MINISTER MORRISON: Well look I have only seen the press reports about this Graham and it is important the government remains focussed on the job within ERC and that is to get the budget under control and make sure we have got an economic programme that grows the economy. That is what I am focussed on, I believe that is what the team is focussed on and we will be meeting again soon and we will just get on with the job of preparing for the next budget. We have got matters outstanding from the last budget that are held up in the Senate, that is frustrating. We are going to have to take a good look at quite a number of those measures both in the context of what is currently before the Senate as well as what we seek to recast for the budget that is coming forward particularly in my own area of responsibility.

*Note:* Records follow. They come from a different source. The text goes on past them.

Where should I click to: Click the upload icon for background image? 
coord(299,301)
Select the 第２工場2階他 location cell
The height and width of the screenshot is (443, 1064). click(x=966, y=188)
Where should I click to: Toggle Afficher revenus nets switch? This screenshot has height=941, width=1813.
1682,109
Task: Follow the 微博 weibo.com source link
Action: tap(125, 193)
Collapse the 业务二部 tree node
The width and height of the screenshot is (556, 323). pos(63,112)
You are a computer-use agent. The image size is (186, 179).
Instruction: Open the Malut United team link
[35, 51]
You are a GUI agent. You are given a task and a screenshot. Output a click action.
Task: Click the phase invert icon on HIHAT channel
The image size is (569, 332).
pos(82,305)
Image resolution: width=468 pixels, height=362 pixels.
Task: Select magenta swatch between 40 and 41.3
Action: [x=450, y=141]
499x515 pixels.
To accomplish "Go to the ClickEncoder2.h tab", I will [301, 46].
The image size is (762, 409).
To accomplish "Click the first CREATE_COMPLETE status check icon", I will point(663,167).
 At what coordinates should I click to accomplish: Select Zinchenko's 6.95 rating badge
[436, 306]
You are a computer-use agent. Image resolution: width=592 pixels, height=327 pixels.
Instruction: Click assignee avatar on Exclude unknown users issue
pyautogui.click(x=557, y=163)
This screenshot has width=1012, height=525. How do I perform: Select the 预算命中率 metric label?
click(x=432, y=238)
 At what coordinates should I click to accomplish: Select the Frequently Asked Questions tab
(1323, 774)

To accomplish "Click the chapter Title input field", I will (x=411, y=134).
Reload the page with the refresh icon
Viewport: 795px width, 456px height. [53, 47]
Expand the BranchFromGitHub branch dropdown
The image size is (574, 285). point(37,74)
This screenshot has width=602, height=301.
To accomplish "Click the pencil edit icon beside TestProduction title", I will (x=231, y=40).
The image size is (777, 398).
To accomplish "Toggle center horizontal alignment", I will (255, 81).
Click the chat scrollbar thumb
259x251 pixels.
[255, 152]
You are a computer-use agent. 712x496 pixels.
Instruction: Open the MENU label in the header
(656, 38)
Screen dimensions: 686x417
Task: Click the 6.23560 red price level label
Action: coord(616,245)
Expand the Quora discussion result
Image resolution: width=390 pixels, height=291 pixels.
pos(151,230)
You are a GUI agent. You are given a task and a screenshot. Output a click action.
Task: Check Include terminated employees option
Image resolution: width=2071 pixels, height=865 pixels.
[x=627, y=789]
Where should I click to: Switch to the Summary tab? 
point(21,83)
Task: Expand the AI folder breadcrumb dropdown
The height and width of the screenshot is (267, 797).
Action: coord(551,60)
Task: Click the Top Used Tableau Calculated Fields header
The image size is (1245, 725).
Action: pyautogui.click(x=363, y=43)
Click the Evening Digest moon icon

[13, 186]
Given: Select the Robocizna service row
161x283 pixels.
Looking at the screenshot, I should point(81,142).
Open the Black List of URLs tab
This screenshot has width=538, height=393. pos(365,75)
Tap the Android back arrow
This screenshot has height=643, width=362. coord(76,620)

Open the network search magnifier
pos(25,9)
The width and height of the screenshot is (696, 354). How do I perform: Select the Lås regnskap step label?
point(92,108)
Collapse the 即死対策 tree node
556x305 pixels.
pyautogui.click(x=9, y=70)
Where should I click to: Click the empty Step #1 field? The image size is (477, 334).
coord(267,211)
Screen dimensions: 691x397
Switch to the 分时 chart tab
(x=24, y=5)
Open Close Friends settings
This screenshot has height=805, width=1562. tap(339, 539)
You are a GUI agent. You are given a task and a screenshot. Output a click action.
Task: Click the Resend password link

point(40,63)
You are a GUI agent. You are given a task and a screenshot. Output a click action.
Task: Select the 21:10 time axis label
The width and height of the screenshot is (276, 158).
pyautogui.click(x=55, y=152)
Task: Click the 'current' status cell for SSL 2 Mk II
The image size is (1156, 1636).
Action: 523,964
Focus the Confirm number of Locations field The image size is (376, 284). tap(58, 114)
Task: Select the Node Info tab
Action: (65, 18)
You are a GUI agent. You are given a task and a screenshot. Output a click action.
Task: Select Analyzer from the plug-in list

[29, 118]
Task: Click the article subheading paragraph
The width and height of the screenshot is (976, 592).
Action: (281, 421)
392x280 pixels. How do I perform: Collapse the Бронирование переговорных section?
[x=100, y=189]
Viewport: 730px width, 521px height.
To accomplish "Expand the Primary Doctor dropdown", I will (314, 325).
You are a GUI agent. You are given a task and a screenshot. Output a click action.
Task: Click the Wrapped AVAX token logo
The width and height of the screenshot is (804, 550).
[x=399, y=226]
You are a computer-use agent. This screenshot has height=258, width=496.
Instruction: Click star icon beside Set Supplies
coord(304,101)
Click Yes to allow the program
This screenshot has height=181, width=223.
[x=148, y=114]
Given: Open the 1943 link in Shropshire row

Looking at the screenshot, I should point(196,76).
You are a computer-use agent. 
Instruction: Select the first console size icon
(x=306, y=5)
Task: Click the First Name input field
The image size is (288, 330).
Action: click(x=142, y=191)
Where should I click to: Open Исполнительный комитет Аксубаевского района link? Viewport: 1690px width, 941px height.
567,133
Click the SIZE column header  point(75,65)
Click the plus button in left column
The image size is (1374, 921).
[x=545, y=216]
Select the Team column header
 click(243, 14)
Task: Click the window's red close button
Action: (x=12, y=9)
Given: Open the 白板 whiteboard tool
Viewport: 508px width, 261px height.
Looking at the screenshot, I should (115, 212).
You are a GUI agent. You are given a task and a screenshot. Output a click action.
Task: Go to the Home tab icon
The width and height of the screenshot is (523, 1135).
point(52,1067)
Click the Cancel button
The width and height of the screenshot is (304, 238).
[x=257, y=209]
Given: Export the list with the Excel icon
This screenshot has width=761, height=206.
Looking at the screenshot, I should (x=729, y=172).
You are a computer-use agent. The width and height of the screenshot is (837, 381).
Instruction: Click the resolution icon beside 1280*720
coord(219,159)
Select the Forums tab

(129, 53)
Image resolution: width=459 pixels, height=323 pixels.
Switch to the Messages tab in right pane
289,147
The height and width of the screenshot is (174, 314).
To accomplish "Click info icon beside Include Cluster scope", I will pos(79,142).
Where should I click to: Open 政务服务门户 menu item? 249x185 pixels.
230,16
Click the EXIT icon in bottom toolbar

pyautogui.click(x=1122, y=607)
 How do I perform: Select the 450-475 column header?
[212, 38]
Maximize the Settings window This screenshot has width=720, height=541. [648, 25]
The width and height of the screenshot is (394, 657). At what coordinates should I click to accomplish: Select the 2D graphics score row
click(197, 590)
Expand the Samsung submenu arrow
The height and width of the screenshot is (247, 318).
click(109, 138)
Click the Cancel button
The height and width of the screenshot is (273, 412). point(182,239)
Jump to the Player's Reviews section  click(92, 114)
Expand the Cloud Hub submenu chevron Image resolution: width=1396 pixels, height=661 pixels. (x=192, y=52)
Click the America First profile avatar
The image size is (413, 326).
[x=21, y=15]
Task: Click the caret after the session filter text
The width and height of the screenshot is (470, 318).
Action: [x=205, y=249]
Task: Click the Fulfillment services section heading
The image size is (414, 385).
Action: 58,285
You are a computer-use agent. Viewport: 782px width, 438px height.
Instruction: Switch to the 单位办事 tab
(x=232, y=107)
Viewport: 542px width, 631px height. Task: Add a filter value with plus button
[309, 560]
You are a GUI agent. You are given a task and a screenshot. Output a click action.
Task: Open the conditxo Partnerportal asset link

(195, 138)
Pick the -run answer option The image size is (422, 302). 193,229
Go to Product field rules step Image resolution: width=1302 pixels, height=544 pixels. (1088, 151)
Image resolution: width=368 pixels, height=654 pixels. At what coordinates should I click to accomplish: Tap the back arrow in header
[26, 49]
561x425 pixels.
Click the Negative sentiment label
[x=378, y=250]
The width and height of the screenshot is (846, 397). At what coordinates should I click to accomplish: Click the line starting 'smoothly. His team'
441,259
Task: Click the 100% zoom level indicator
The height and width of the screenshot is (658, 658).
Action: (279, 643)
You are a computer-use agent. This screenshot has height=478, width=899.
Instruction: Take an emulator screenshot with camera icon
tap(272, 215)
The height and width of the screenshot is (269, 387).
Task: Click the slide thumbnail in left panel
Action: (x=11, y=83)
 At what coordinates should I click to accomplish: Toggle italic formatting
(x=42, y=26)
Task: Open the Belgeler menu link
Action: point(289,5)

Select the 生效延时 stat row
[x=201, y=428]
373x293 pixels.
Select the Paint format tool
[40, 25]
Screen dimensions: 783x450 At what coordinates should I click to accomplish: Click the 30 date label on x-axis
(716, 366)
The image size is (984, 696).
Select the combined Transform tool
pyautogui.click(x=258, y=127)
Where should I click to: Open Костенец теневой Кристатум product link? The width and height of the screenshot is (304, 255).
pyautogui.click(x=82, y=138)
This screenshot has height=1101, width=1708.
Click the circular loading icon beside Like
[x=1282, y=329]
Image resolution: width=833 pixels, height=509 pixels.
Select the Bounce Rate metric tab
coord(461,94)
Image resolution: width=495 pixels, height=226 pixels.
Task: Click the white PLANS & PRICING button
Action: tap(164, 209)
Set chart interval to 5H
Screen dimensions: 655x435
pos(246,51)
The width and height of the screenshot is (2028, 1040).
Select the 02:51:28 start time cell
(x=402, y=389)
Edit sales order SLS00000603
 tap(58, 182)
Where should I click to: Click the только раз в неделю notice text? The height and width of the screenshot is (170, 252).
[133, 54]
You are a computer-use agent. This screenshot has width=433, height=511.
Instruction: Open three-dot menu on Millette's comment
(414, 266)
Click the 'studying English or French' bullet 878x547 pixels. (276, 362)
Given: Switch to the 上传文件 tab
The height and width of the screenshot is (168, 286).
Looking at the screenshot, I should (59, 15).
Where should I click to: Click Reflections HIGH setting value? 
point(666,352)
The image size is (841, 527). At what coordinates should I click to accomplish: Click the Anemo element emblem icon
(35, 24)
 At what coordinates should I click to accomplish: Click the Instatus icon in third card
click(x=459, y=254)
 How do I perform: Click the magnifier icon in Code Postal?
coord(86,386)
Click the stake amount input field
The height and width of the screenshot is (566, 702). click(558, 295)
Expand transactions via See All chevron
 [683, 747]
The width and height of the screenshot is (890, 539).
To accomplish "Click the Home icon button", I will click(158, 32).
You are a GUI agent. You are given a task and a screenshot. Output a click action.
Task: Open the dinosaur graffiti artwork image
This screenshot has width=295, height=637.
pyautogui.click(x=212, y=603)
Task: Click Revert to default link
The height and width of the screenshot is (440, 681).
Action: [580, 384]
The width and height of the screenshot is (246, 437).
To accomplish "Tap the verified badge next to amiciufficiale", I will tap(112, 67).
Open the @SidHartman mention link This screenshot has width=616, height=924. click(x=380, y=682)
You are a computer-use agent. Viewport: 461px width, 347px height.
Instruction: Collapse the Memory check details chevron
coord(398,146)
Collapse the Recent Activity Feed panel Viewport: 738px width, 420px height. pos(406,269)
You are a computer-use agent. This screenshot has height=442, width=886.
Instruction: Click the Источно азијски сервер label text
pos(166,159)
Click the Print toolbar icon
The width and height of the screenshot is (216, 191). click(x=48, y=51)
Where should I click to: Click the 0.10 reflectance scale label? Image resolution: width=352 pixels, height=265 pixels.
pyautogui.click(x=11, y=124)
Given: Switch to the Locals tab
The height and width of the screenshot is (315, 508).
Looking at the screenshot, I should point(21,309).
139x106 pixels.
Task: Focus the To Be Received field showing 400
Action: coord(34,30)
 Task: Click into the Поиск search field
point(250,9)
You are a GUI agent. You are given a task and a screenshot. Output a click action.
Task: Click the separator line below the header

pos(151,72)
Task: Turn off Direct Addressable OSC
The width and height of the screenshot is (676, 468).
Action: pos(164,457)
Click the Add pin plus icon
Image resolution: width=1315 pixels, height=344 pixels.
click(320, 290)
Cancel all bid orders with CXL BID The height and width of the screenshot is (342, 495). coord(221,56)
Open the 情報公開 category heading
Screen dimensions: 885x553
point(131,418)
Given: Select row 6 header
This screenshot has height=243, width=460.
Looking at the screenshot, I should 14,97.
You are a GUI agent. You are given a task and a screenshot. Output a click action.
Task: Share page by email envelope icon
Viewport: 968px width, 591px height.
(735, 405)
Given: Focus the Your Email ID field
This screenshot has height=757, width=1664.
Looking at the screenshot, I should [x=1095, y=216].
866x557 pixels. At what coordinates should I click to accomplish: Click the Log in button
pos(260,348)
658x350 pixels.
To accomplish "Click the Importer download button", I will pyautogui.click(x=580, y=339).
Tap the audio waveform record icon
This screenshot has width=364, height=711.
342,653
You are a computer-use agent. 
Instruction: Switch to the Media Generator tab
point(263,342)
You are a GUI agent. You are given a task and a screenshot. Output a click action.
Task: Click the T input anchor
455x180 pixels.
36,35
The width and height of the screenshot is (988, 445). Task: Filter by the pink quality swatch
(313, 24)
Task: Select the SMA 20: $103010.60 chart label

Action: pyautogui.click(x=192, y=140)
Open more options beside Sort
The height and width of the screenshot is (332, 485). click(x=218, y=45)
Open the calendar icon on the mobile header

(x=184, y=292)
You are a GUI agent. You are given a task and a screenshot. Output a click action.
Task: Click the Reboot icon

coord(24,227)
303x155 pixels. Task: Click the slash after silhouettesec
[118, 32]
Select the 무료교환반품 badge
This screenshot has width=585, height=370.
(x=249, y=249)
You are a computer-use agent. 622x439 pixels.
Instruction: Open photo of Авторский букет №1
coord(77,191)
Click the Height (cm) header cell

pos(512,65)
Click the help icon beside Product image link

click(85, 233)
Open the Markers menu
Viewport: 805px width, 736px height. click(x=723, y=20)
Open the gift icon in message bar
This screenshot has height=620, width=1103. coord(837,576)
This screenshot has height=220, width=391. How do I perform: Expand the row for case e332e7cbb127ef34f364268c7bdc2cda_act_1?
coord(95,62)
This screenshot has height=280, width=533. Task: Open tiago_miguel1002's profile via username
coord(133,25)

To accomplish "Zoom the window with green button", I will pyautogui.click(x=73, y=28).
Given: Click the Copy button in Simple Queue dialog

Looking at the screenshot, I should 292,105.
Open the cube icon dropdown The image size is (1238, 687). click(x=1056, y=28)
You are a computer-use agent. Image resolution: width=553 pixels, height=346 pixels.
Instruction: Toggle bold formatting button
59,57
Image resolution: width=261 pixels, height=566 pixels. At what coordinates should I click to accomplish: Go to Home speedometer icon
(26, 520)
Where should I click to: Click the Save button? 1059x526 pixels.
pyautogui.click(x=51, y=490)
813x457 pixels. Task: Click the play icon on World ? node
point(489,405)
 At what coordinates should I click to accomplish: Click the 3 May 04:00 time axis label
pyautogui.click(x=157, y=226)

A big area there is going to be child care.
RICHARDSON: I have got to go they are giving my wind up signals. Look, you and Julie Bishop have been the stand out successes of a government that hasn’t gone all that well in its first 15 months, 16 months. Whether you want to admit that or not everyone knows it. I won’t ask you to concede that but that is a fact. Now how could there have been such a cock up over Medicare and whether its co-payments or $20 for the doctors, how could it have gotten to such a ridiculous stage over so many months. Why couldn’t someone have sorted this out so much earlier?
MINISTER MORRISON: Well Graham I think it would be a mistake to think that these types of reforms are simple and easy, they are difficult reforms, very difficult.
RICHARDSON: I am not saying that, but this is a cock up of massive proportion.
MINISTER MORRISON: The problem with hard things Graham is they are quite hard and I think to work through this with the sort of determination the government has is important and we are going to continue to pursue things that we believe will make Medicare sustainable. I will concede as the Prime Minister has and others this has been difficult and on occasion it has been ragged. But the goal of the sustainability of Medicare matters and at least we have got a plan and are trying to pursue a plan. I have got no idea what’s Bill Shorten’s plan. I will tell you what I’d say for this year is, if you want to be part of the national debate come up with a proposal, if you just want to have a whinge from the opposition then you are not paying the price for a credible debate. We will be in it, the question is will Labor?
RICHARDSON: Mate, you are always good at putting a weak case, that’s what I used to do at ALP conferences, you do it very well. Congratulations and I hope to see plenty of you during the course of the year. Thanks very much for your time.
MINISTER MORRISON: You will Graham, all the best.